SOURCE DATA =
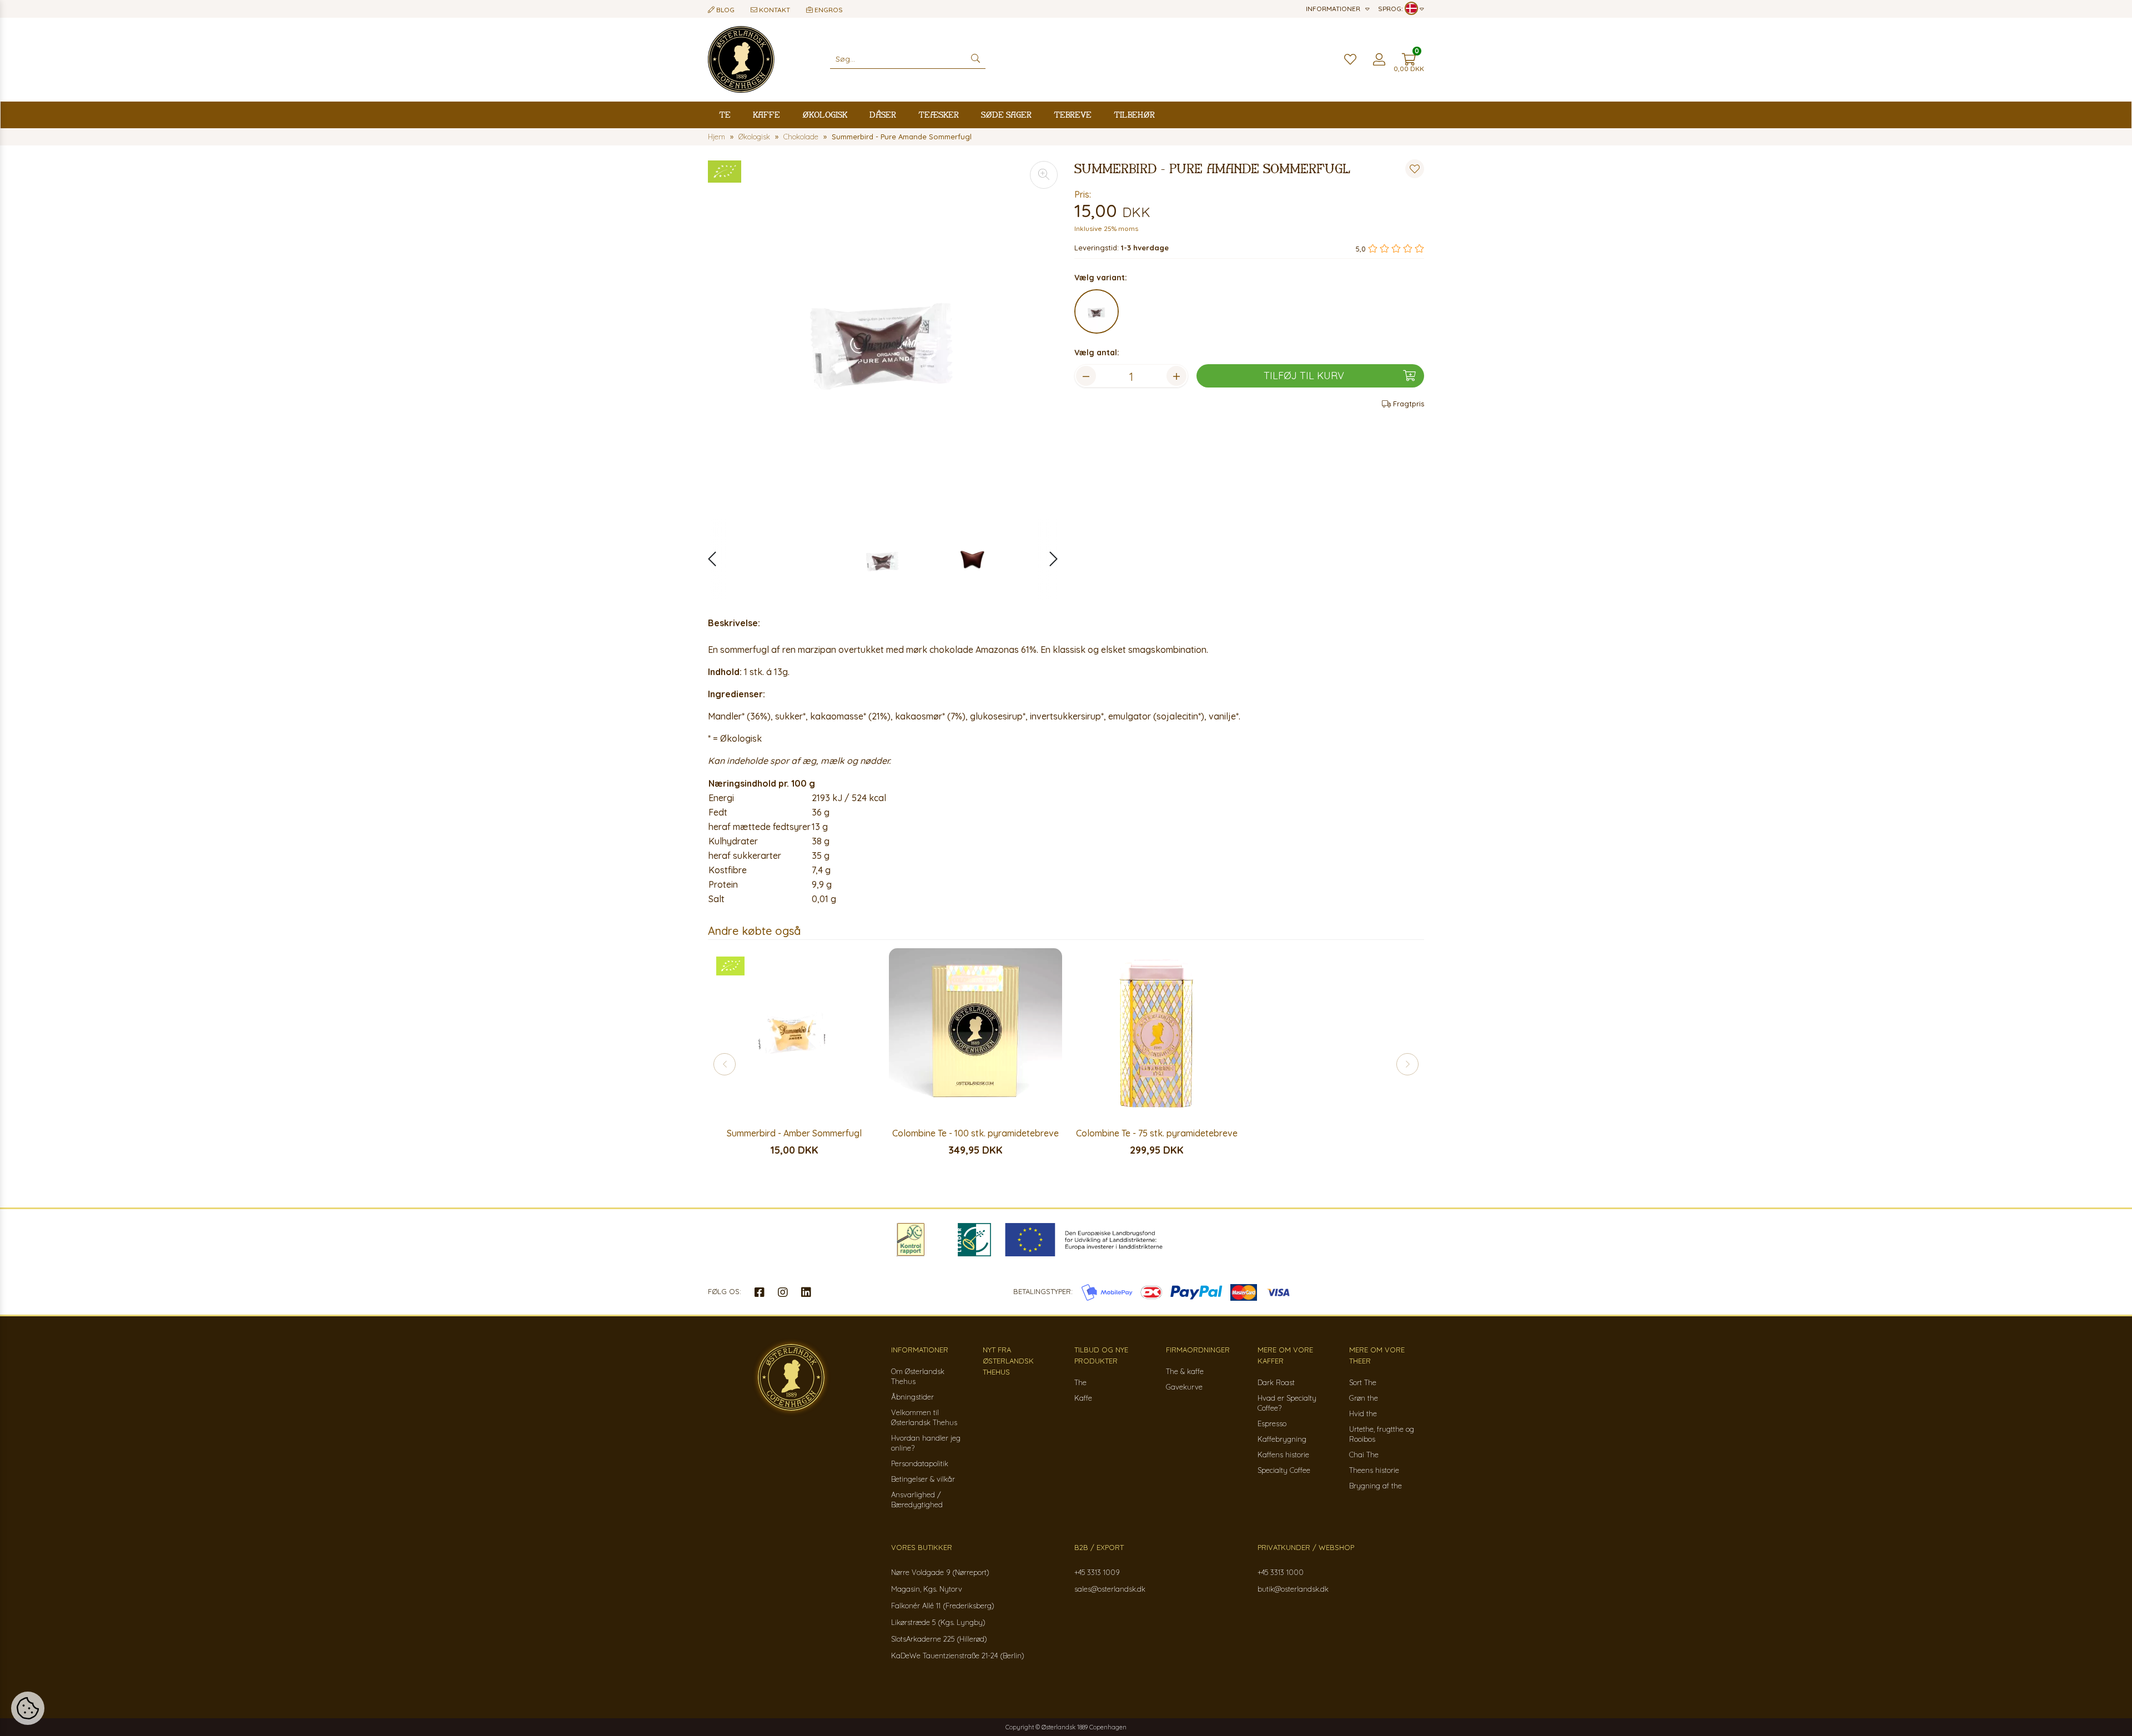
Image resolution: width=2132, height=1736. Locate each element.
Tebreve (1073, 114)
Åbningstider (912, 1396)
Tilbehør (1134, 114)
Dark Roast (1276, 1382)
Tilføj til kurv (1304, 375)
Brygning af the (1375, 1485)
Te (725, 114)
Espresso (1272, 1423)
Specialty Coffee (1284, 1470)
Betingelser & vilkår (923, 1479)
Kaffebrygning (1282, 1439)
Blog (725, 10)
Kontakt (773, 10)
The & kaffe (1185, 1371)
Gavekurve (1184, 1386)
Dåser (882, 114)
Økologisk (824, 114)
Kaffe (766, 114)
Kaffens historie (1283, 1454)
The (1080, 1382)
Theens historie (1374, 1470)
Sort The (1362, 1382)
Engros (828, 10)
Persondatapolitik (919, 1463)
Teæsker (938, 114)
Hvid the (1363, 1413)
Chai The (1364, 1454)
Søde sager (1006, 114)
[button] (1048, 559)
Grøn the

EXERCISE DESCRIPTION = The answer should hold every entry exactly as given and no pictures at all.

WRITTEN RESPONSE =
Image resolution: width=2132, height=1736. Locate each element.
Tebreve (1073, 114)
Åbningstider (912, 1396)
Tilbehør (1134, 114)
Dark Roast (1276, 1382)
Tilføj til kurv (1304, 375)
Brygning af the (1375, 1485)
Te (725, 114)
Espresso (1272, 1423)
Specialty Coffee (1284, 1470)
Betingelser & vilkår (923, 1479)
Kaffebrygning (1282, 1439)
Blog (725, 10)
Kontakt (773, 10)
The & kaffe (1185, 1371)
Gavekurve (1184, 1386)
Dåser (882, 114)
Økologisk (824, 114)
Kaffe (766, 114)
Kaffens historie (1283, 1454)
The (1080, 1382)
Theens historie (1374, 1470)
Sort The (1362, 1382)
Engros (828, 10)
Persondatapolitik (919, 1463)
Teæsker (938, 114)
Hvid the (1363, 1413)
Chai The (1364, 1454)
Søde sager (1006, 114)
[button] (1048, 559)
Grøn the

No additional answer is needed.